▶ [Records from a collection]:
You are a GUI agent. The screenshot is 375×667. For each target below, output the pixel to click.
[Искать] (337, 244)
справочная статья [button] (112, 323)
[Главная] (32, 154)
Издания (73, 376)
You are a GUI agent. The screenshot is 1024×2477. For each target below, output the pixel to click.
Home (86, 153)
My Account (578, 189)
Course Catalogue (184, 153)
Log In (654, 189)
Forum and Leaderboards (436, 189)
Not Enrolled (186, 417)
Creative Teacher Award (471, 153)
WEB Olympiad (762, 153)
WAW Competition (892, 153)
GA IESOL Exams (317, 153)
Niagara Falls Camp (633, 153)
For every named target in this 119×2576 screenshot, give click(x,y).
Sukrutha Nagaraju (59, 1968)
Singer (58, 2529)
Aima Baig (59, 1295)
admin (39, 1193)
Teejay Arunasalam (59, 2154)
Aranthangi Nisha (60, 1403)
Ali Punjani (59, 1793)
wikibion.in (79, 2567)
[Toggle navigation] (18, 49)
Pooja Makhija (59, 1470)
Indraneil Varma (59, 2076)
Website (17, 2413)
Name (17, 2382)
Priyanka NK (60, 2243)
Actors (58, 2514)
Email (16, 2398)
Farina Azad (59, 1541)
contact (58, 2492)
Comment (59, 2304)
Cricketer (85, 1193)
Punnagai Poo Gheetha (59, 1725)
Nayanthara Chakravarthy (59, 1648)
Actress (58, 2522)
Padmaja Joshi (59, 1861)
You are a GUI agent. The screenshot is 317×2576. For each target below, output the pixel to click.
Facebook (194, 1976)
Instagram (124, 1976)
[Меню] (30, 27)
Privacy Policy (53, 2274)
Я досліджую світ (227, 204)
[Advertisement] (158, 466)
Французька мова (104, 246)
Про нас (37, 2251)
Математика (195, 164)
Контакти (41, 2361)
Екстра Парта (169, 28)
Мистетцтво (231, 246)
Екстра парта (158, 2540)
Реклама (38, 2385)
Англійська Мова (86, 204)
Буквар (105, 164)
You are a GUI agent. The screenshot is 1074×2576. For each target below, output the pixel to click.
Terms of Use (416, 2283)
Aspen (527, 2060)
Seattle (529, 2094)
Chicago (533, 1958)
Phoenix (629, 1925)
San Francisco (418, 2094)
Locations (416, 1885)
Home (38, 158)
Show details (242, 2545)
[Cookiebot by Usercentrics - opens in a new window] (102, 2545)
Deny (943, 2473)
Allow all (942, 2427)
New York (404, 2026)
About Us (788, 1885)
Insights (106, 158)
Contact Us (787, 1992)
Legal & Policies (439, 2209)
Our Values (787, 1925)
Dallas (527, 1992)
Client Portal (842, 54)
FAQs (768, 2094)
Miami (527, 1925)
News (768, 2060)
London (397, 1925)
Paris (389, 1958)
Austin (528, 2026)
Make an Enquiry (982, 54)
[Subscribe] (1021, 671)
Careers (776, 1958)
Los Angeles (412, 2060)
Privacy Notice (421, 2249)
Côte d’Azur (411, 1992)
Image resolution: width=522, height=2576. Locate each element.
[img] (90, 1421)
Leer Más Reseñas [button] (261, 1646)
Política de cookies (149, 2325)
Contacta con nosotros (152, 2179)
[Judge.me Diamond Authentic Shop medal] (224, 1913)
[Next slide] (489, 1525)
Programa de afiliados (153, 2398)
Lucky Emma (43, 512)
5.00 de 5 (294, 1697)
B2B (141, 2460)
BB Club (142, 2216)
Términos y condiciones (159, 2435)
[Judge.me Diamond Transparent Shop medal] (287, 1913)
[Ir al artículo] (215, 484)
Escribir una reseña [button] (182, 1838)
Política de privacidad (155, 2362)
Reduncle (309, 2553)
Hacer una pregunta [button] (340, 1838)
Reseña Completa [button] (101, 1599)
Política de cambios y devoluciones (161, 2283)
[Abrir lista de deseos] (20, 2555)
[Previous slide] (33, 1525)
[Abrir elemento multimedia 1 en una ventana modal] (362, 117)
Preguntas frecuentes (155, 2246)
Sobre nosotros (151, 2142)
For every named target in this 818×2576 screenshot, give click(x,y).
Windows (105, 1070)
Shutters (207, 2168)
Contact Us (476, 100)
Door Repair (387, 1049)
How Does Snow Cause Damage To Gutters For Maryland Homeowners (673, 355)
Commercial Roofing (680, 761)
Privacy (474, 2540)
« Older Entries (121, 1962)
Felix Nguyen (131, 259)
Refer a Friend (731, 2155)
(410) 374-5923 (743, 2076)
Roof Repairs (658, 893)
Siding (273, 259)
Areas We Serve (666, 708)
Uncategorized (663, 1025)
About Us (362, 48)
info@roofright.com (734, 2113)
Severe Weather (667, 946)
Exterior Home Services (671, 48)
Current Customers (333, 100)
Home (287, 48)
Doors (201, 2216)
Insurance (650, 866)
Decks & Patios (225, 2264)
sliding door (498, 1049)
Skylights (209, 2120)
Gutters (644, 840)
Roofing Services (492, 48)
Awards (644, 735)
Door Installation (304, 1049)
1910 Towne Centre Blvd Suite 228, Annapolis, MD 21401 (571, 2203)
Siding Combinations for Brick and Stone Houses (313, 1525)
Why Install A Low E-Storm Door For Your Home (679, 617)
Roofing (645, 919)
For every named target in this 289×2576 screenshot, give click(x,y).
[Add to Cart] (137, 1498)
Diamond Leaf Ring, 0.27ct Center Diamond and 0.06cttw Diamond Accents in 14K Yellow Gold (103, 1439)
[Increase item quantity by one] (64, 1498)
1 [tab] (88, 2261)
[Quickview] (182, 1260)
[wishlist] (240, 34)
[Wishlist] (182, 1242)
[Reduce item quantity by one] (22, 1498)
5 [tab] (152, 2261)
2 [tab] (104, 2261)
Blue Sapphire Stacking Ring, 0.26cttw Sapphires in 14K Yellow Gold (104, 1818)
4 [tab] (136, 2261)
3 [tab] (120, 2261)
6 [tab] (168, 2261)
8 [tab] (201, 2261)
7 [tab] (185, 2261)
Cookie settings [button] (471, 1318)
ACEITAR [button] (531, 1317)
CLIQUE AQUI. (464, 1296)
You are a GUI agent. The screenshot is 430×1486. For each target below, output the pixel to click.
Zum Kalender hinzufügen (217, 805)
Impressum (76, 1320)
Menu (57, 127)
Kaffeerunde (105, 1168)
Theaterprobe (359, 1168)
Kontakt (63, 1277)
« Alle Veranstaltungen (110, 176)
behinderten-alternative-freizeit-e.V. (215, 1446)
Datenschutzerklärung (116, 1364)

▶ [Exercise aim]: Each record above needs to be reproduced exactly as written.

▶ [Solved problem]:
You are a GUI agent. The screenshot is 375×667. For each target below, output the pixel to click.
[Искать] (337, 244)
справочная статья [button] (112, 323)
[Главная] (32, 154)
Издания (73, 376)
You are a GUI agent. The screenshot is 1024×2477. For each target below, output the pixel to click.
Home (86, 153)
My Account (578, 189)
Course Catalogue (184, 153)
Log In (654, 189)
Forum and Leaderboards (436, 189)
Not Enrolled (186, 417)
Creative Teacher Award (471, 153)
WEB Olympiad (762, 153)
WAW Competition (892, 153)
GA IESOL Exams (317, 153)
Niagara Falls Camp (633, 153)
For every named target in this 119×2576 screenshot, give click(x,y).
Sukrutha Nagaraju (59, 1968)
Singer (58, 2529)
Aima Baig (59, 1295)
admin (39, 1193)
Teejay Arunasalam (59, 2154)
Aranthangi Nisha (60, 1403)
Ali Punjani (59, 1793)
wikibion.in (79, 2567)
[Toggle navigation] (18, 49)
Pooja Makhija (59, 1470)
Indraneil Varma (59, 2076)
Website (17, 2413)
Name (17, 2382)
Priyanka NK (60, 2243)
Actors (58, 2514)
Email (16, 2398)
Farina Azad (59, 1541)
contact (58, 2492)
Comment (59, 2304)
Cricketer (85, 1193)
Punnagai Poo Gheetha (59, 1725)
Nayanthara Chakravarthy (59, 1648)
Actress (58, 2522)
Padmaja Joshi (59, 1861)
You are a GUI agent. The screenshot is 317×2576. For each target below, output the pixel to click.
Facebook (194, 1976)
Instagram (124, 1976)
[Меню] (30, 27)
Privacy Policy (53, 2274)
Я досліджую світ (227, 204)
[Advertisement] (158, 466)
Французька мова (104, 246)
Про нас (37, 2251)
Математика (195, 164)
Контакти (41, 2361)
Екстра Парта (169, 28)
Мистетцтво (231, 246)
Екстра парта (158, 2540)
Реклама (38, 2385)
Англійська Мова (86, 204)
Буквар (105, 164)
You are a GUI agent. The screenshot is 1074×2576. For each target below, output the pixel to click.
Terms of Use (416, 2283)
Aspen (527, 2060)
Seattle (529, 2094)
Chicago (533, 1958)
Phoenix (629, 1925)
San Francisco (418, 2094)
Locations (416, 1885)
Home (38, 158)
Show details (242, 2545)
[Cookiebot by Usercentrics - opens in a new window] (102, 2545)
Deny (943, 2473)
Allow all (942, 2427)
New York (404, 2026)
About Us (788, 1885)
Insights (106, 158)
Contact Us (787, 1992)
Legal & Policies (439, 2209)
Our Values (787, 1925)
Dallas (527, 1992)
Client Portal (842, 54)
FAQs (768, 2094)
Miami (527, 1925)
News (768, 2060)
London (397, 1925)
Paris (389, 1958)
Austin (528, 2026)
Make an Enquiry (982, 54)
[Subscribe] (1021, 671)
Careers (776, 1958)
Los Angeles (412, 2060)
Privacy Notice (421, 2249)
Côte d’Azur (411, 1992)
Image resolution: width=522, height=2576. Locate each element.
[img] (90, 1421)
Leer Más Reseñas [button] (261, 1646)
Política de cookies (149, 2325)
Contacta con nosotros (152, 2179)
[Judge.me Diamond Authentic Shop medal] (224, 1913)
[Next slide] (489, 1525)
Programa de afiliados (153, 2398)
Lucky Emma (43, 512)
5.00 de 5 (294, 1697)
B2B (141, 2460)
BB Club (142, 2216)
Términos y condiciones (159, 2435)
[Judge.me Diamond Transparent Shop medal] (287, 1913)
[Ir al artículo] (215, 484)
Escribir una reseña [button] (182, 1838)
Política de privacidad (155, 2362)
Reduncle (309, 2553)
Hacer una pregunta [button] (340, 1838)
Reseña Completa [button] (101, 1599)
Política de cambios y devoluciones (161, 2283)
[Abrir lista de deseos] (20, 2555)
[Previous slide] (33, 1525)
[Abrir elemento multimedia 1 en una ventana modal] (362, 117)
Preguntas frecuentes (155, 2246)
Sobre nosotros (151, 2142)
For every named target in this 818×2576 screenshot, give click(x,y).
Windows (105, 1070)
Shutters (207, 2168)
Contact Us (476, 100)
Door Repair (387, 1049)
How Does Snow Cause Damage To Gutters For Maryland Homeowners (673, 355)
Commercial Roofing (680, 761)
Privacy (474, 2540)
« Older Entries (121, 1962)
Felix Nguyen (131, 259)
Refer a Friend (731, 2155)
(410) 374-5923 (743, 2076)
Roof Repairs (658, 893)
Siding (273, 259)
Areas We Serve (666, 708)
Uncategorized (663, 1025)
About Us (362, 48)
info@roofright.com (734, 2113)
Severe Weather (667, 946)
Exterior Home Services (671, 48)
Current Customers (333, 100)
Home (287, 48)
Doors (201, 2216)
Insurance (650, 866)
Decks & Patios (225, 2264)
sliding door (498, 1049)
Skylights (209, 2120)
Gutters (644, 840)
Roofing Services (492, 48)
Awards (644, 735)
Door Installation (304, 1049)
1910 Towne Centre Blvd Suite 228, Annapolis, MD 21401 (571, 2203)
Siding Combinations for Brick and Stone Houses (313, 1525)
Why Install A Low E-Storm Door For Your Home (679, 617)
Roofing (645, 919)
For every named target in this 289×2576 screenshot, give click(x,y).
[Add to Cart] (137, 1498)
Diamond Leaf Ring, 0.27ct Center Diamond and 0.06cttw Diamond Accents in 14K Yellow Gold (103, 1439)
[Increase item quantity by one] (64, 1498)
1 [tab] (88, 2261)
[Quickview] (182, 1260)
[wishlist] (240, 34)
[Wishlist] (182, 1242)
[Reduce item quantity by one] (22, 1498)
5 [tab] (152, 2261)
2 [tab] (104, 2261)
Blue Sapphire Stacking Ring, 0.26cttw Sapphires in 14K Yellow Gold (104, 1818)
4 [tab] (136, 2261)
3 [tab] (120, 2261)
6 [tab] (168, 2261)
8 [tab] (201, 2261)
7 [tab] (185, 2261)
Cookie settings [button] (471, 1318)
ACEITAR [button] (531, 1317)
CLIQUE AQUI. (464, 1296)
You are a GUI agent. The screenshot is 430×1486. For each target below, output the pixel to click.
Zum Kalender hinzufügen (217, 805)
Impressum (76, 1320)
Menu (57, 127)
Kaffeerunde (105, 1168)
Theaterprobe (359, 1168)
Kontakt (63, 1277)
« Alle Veranstaltungen (110, 176)
behinderten-alternative-freizeit-e.V. (215, 1446)
Datenschutzerklärung (116, 1364)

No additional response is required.